→ **PASSAGE**
_ _ _

Archive for the ‘art’ Category
Faces of Mary
The Basilica of the Annunciation in Nazareth, Israel is a beautiful church – regardless of the fortitude or flavor of your faith. The spot is serene; an atmosphere that could stem from the fact that Mary seems to be rather uncontroversially loved by all. (A nice goal, I suppose.)
The church was built on top of what is considered the original home of Joseph and Mary, and excavated areas show the original village of Nazareth, including the room in which Mary was visited by the Archangel Gabriel. It’s gone through rounds of rebuilds – originally established in Byzantine times, overseen (into disrepair) by Muslims, reconstructed by Crusaders, and again by the Franciscans. The church today was built in the late 60s and is currently one of the largest in the Middle East.
But I am neither a history nor religion buff (really, ask anyone), so these details only half interest me. Where I spent most of my time in the Basilica of the Annunciation was the upper part of the church and in the courtyard. Here you can find paintings and mosaics dedicated from all around the world that depict Mary and the nationalism of the donating country. Guess what? Mary is not always an elegant white woman.
The American work is – can you guess – rather large and predominantly placed in the upper part of the church. And Spain, for whatever reason, has three mosaics in the courtyard:
Nazareth is considered the Arab capital of Israel – of the 65k population, roughly 40k are Muslim. So, the hometown of Mary – and the spot where Jesus may have played street games with childhood friends – is not without religious tension. For example, this billboard in the center of the city:
Looking at Mona
Sometimes when visiting really popular museums, the crowds can be distracting.
Or they can be entirely fascinating. I am intrigued by people looking at well known works. For example, the crowd in front of Guernica in the Museo Reina Sofía. How are they looking at the artwork and why? What is their reaction? WHY are they taking pictures?
And here we have people viewing the Mona Lisa in the Louvre:
Visiting Gehry in Northern Spain
A documentary everyone should see is “Sketches of Frank Gehry” directed by Sydney Pollack.
Gehry can be inspiring, but he can also make huge, ugly, expensive mistakes. I used to drive by one such mistake in Cambridge, Massachusetts on a regular basis. A beautiful, intriguing building which got him sued by MIT of all places for negligence – the complex filled with cracks, mold, drainage issues. But it sure was nice to drive by.
On a recent trip to Northern Spain, I had the pleasure of visiting two buildings by the paper architect in two very different settings: Bilbao and La Rioja.
Bilbao, of course, is home to the new Guggenheim museum and the building is magnificent. (My use of adjectives with Gehry is a bit appalling isn’t it?) But, seriously, this building is huge enough to hold gigantic installations and canvases. And the curator has done an incredible job of it. There are big rooms with just a few paintings – the first room visitors tend towards has a deKooning, a Rothko, a Still, and two Motherwells. It was perfect just to stand in the center of this room. Another has a long series of Twombly, “Nine Discourses on Commodus,” which made my heart stop – and in that same room, a Rauschenberg across from a large work filled with International Klein Blue across from a Warhol of Marilyn Monroe. Never before have I really appreciated Warhol. I find him boring (except when David Bowie plays him), but next to everyone else… I finally got it. Got it and appreciated it.

_ _ _

→ **REQUIREMENTS**
Reproduce word for word the stretch of the art archive from "Archive for the" through "the Middle East.".

→ **INFORMATION PROVIDED**
_ _ _

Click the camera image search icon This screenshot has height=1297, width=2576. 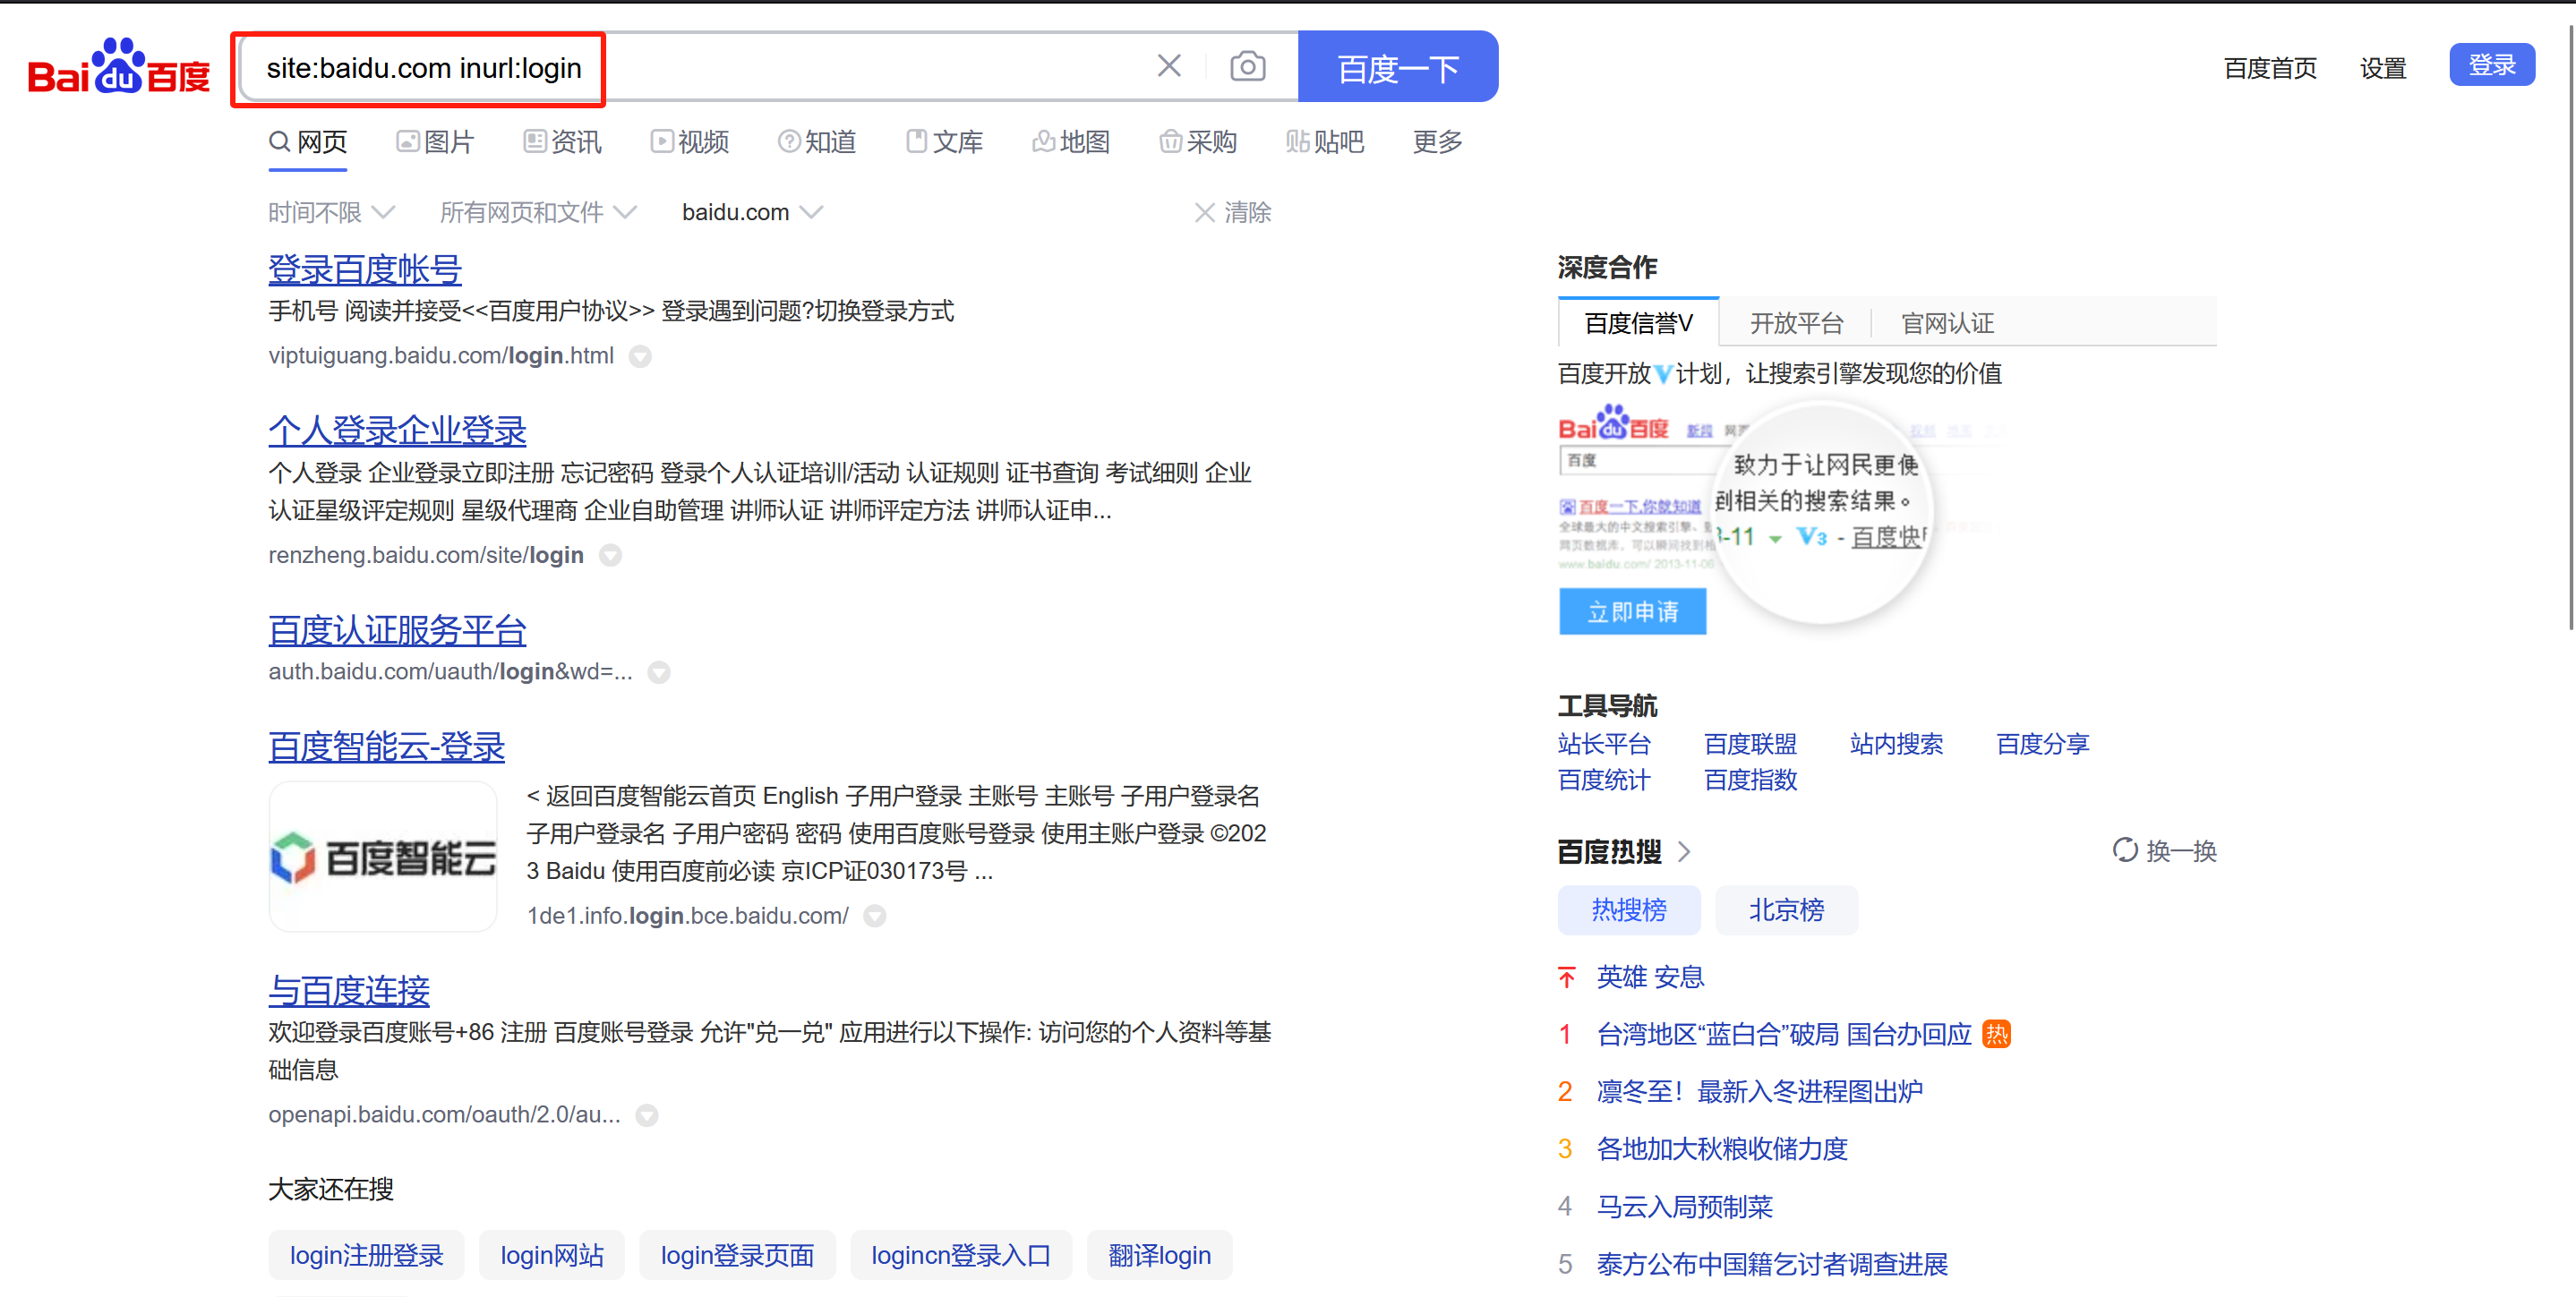tap(1247, 67)
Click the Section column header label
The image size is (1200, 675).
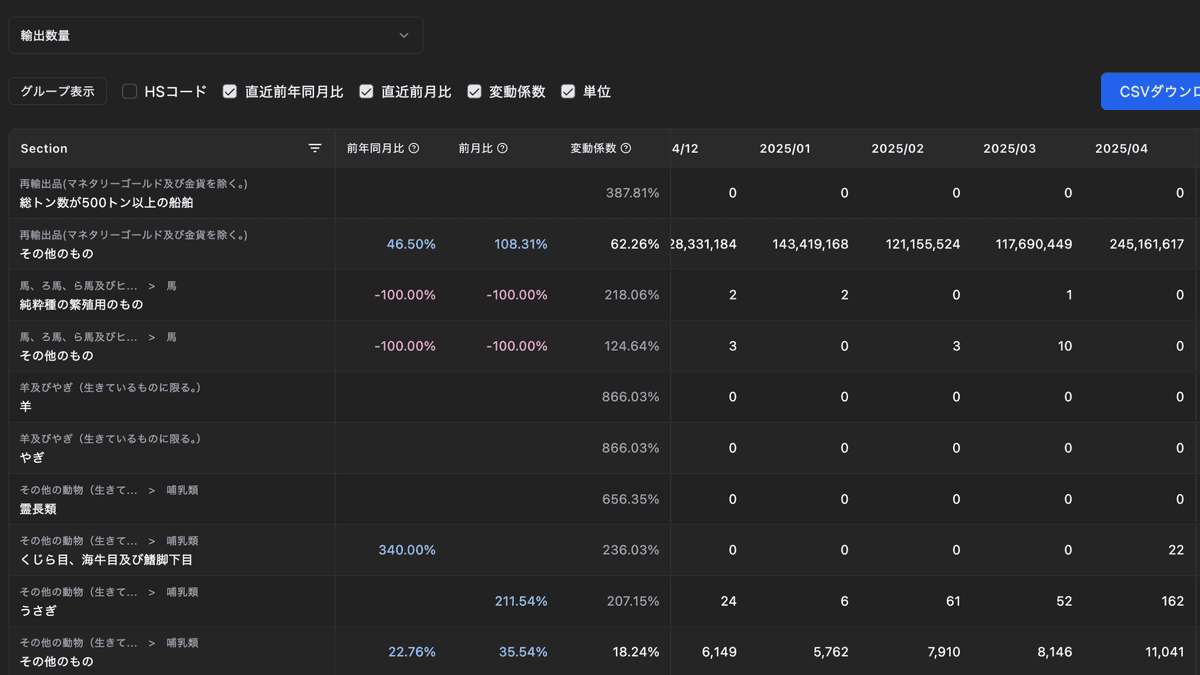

_ _ _

→ **TASK RESPONSE**
Archive for the ‘art’ Category
Faces of Mary
The Basilica of the Annunciation in Nazareth, Israel is a beautiful church – regardless of the fortitude or flavor of your faith. The spot is serene; an atmosphere that could stem from the fact that Mary seems to be rather uncontroversially loved by all. (A nice goal, I suppose.)
The church was built on top of what is considered the original home of Joseph and Mary, and excavated areas show the original village of Nazareth, including the room in which Mary was visited by the Archangel Gabriel. It’s gone through rounds of rebuilds – originally established in Byzantine times, overseen (into disrepair) by Muslims, reconstructed by Crusaders, and again by the Franciscans. The church today was built in the late 60s and is currently one of the largest in the Middle East.